Moreover, GFS identifies no custom and practice of accommodating
employees who do not comprehend English. But this lack of showing is not
dispositive. In Caballero v. Premier
Care Simi Valley (2021) 69 Cal. App. 5th 512, the Court of Appeal defined
the duties of employer and employee when an English language arbitration
agreement is presented to a prospective employee who is not proficient in
English. The court stated: “Generally, a party may not avoid enforcement of an
arbitration provision because the party has limited proficiency in the English
language.” (Id. at 518.) Rather,
“it is incumbent upon the party [who does not speak or understand English] to
have it read or explained to him or her.”
(Id. at pg. 519.) In such
circumstances, the appellate court reasoned that the initial burden is on the
employee to request an accommodation in order to comprehend the arbitration
agreement before signing it, and only then does the burden shift to the
employer to explain the agreement’s contents.
(Ibid.) Because in that
case no such request was made, the court found that the plaintiff did not
provide sufficient evidence to show that he met this initial burden. (Ibid.) In this case, Plaintiff’s declaration lacks any
showing that she requested a translated version of the 2019 arbitration
agreement or asked that the document be explained to her by one of GFS’ human
resources representatives.
Accordingly,
the Court finds that Plaintiff assented to the terms of the 2019 arbitration
agreement.
E. The Ending Forced Arbitration of
Sexual Assault and Sexual Harassment Act of 2021 (“The Act”)

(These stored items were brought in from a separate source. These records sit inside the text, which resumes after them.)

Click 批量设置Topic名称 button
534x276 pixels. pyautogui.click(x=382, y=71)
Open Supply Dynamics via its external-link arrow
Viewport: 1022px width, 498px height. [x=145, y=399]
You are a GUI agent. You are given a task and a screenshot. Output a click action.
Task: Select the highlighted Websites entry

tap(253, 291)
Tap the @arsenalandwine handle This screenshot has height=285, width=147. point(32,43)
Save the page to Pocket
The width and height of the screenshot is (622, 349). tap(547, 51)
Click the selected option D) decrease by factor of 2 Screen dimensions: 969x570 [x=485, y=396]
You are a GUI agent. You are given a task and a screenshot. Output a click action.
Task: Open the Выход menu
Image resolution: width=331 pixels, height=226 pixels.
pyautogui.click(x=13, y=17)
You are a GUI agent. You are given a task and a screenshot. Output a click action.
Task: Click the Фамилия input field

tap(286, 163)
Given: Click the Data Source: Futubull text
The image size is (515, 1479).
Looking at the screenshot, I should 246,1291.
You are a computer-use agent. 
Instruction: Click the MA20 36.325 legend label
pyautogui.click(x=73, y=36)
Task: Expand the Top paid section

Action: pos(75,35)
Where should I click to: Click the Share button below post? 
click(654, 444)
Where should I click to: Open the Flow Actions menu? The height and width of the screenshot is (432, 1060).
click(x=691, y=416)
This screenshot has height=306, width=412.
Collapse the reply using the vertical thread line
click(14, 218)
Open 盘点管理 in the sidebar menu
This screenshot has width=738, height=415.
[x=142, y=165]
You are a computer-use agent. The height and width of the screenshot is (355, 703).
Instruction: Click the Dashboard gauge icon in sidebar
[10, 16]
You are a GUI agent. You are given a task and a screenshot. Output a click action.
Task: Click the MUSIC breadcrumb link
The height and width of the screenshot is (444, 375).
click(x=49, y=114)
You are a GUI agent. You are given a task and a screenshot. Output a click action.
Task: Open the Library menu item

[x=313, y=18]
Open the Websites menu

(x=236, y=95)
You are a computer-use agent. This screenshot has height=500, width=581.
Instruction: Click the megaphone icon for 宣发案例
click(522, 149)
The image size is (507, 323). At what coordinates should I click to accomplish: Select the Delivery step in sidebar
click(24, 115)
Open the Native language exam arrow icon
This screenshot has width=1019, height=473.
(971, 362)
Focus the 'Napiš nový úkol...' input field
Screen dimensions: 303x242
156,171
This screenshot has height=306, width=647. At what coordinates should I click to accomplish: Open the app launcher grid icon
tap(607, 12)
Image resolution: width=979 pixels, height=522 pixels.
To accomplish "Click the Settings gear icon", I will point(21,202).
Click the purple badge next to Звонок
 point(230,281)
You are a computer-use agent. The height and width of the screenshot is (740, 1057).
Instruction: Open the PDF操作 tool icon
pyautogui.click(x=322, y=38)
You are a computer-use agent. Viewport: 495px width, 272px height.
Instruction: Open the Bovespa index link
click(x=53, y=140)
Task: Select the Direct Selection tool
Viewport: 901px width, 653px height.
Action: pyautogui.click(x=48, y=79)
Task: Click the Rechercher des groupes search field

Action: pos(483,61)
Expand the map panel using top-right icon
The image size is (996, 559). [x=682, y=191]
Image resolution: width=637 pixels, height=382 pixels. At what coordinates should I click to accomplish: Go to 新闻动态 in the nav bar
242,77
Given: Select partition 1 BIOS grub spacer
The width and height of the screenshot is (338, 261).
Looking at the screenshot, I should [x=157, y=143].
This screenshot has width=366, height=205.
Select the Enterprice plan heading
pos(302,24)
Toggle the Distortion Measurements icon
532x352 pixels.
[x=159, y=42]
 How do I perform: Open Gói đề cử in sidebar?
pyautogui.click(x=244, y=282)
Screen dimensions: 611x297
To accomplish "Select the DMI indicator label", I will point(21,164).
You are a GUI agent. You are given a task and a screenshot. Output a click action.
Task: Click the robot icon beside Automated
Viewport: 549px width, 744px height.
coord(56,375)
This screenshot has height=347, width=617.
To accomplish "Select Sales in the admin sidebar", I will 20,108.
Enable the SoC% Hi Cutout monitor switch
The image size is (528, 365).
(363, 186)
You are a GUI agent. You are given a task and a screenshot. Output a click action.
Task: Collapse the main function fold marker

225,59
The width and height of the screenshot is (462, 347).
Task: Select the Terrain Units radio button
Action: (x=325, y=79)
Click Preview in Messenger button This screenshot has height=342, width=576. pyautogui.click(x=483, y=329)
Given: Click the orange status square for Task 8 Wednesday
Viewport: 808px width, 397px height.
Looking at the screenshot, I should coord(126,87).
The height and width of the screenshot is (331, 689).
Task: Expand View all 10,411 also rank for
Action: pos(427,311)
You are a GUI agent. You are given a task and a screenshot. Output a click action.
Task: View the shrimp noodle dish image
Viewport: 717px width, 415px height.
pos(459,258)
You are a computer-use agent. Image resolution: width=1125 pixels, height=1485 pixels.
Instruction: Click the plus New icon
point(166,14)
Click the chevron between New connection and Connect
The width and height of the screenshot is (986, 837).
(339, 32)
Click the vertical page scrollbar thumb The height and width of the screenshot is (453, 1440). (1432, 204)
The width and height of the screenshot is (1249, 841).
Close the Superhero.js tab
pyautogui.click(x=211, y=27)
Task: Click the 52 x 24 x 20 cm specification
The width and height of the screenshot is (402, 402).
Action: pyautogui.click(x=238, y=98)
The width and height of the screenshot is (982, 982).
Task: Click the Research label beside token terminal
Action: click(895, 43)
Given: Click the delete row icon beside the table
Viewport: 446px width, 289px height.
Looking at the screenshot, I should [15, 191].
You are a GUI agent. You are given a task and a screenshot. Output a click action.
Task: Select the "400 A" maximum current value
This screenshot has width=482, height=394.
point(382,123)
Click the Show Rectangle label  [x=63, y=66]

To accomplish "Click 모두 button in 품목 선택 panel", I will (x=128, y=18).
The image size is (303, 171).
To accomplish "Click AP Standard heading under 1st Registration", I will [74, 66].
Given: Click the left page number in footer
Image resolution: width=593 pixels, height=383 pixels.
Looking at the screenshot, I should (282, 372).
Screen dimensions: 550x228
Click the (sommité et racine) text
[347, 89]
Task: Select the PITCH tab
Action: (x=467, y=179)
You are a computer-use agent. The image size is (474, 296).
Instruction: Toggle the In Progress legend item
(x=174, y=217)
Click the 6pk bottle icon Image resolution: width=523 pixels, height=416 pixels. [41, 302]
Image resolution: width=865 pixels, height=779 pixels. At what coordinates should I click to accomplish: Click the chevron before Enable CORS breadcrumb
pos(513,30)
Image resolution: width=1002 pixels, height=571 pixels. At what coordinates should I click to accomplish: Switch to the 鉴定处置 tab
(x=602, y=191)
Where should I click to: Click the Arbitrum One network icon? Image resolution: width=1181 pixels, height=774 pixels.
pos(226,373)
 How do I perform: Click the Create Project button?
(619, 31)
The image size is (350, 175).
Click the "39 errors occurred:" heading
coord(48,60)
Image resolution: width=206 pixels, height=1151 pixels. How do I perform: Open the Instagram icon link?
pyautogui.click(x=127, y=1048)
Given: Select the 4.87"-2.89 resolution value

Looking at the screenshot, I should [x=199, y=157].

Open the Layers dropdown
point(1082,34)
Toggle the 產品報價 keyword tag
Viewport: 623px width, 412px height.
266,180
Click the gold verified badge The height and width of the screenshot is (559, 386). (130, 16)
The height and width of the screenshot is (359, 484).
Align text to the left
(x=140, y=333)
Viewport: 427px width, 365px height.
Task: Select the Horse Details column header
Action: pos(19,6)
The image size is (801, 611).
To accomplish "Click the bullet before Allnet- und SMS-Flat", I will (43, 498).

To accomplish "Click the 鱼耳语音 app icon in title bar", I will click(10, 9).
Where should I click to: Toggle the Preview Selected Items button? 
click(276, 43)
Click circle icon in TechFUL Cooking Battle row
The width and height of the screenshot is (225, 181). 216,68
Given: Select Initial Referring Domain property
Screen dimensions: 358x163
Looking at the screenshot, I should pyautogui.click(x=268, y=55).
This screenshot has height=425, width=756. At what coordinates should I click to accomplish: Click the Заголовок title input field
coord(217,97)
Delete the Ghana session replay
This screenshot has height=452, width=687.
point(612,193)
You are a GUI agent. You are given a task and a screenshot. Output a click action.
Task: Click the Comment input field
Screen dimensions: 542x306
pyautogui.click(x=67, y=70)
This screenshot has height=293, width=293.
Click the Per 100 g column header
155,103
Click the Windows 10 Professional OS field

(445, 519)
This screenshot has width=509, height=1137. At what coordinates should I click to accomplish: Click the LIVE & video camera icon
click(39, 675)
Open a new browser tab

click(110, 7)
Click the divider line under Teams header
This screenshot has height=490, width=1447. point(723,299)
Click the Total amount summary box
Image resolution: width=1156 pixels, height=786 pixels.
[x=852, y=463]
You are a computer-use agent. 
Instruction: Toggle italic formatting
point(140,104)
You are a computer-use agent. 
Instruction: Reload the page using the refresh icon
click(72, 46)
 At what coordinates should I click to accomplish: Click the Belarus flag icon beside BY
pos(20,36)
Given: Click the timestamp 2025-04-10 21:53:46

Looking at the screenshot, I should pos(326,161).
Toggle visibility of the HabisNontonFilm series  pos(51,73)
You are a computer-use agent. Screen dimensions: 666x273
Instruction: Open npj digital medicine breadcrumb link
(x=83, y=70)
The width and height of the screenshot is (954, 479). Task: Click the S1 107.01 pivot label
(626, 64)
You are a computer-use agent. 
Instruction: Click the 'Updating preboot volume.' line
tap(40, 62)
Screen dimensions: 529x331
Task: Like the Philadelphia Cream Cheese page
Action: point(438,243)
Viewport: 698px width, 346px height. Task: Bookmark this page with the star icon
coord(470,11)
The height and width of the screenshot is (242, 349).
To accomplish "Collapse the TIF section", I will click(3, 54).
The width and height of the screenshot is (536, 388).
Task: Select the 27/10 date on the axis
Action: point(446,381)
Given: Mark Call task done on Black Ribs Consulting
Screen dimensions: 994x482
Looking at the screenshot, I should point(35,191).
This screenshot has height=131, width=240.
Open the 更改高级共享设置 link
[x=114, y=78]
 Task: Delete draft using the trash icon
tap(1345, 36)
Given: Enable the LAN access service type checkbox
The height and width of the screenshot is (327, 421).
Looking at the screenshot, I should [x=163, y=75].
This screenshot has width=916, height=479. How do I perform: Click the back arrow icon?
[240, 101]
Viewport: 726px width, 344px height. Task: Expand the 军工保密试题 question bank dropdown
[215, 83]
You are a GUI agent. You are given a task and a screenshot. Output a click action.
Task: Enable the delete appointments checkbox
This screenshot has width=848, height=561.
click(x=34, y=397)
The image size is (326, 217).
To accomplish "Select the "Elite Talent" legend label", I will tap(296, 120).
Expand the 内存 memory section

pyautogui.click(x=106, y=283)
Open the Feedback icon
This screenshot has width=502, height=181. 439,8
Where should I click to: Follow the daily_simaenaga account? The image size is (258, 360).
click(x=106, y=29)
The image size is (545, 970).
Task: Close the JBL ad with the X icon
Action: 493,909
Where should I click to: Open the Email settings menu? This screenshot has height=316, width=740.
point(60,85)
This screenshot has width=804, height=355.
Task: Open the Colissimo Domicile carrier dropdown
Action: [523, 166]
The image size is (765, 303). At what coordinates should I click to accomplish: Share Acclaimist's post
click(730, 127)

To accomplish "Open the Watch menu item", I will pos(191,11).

In anticipation of Plaintiff’s
argument that arbitration agreement is against public policy pursuant to the
Act, Defendants argue that, even though Plaintiff raises claims of sexual
harassment, the alleged incidents occurred prior to the passage of the
Act. (Motion at pp. 9-11.)
Pursuant to the Act, it states: “at
the election of the person alleging conduct constituting a sexual harassment
dispute or sexual assault dispute, or the named representative of a class or in
a collective action alleging such conduct, no predispute arbitration agreement
or predispute joint-action waiver shall be valid or enforceable with respect to
a case which is filed under Federal, Tribal, or State law and relates to the
sexual assault dispute or the sexual harassment dispute.” (9 U.S.C. § 402,
subd. (a).)
Defendants argue that Plaintiff’s
claims should still be compelled into arbitration because the alleged sexual
harassment occurred before the Act was enacted on March 3, 2022. In support of
this argument, Defendants rely on various federal cases that have interpreted
the Act. (Reply at pg. 3, relying on Walters v. Starbucks Corp.
(S.D.N.Y. Aug. 25, 2022) 2022 WL 3684901 at *2-3 and Steinberg v. Capgemini
America, Inc. (E.D.Penn. Aug. 16, 2022) 2022 WL 3371323 at *2-3.) It is
noted that these decisions rely on a marginal note to the Act, which states
“[t]his Act, and the amendments made by this Act, shall apply with respect to
any dispute or claim that arises or accrues on or after the date of enactment
of this Act.” (Pub.L. No. 117-90, § 3, reprinted in notes foll. 9 U.S.C. §
401.)
However, as acknowledged in Murrey
v. Superior Court (2023) 87 Cal.App.5th 1223, there is disagreement among
the courts as to whether the application of the aforementioned marginal note is
correct. Others have interpreted the marginal
note “as merely clarifying that the Act is inapplicable to claims already filed
in arbitration.” (Laura Farley, Ending Forced Arbitration: Understanding the
New Federal Law That Prohibits Mandatory Arbitration in Matters of Sexual
Assault or Harassment (2022) 79 Bench & B. Minn. 26, 29.) Additionally,
“During debate, Congress clarified that the Act is retroactive ‘as to contracts
currently signed,’ but not to ‘cases currently pending.’” (Ibid.)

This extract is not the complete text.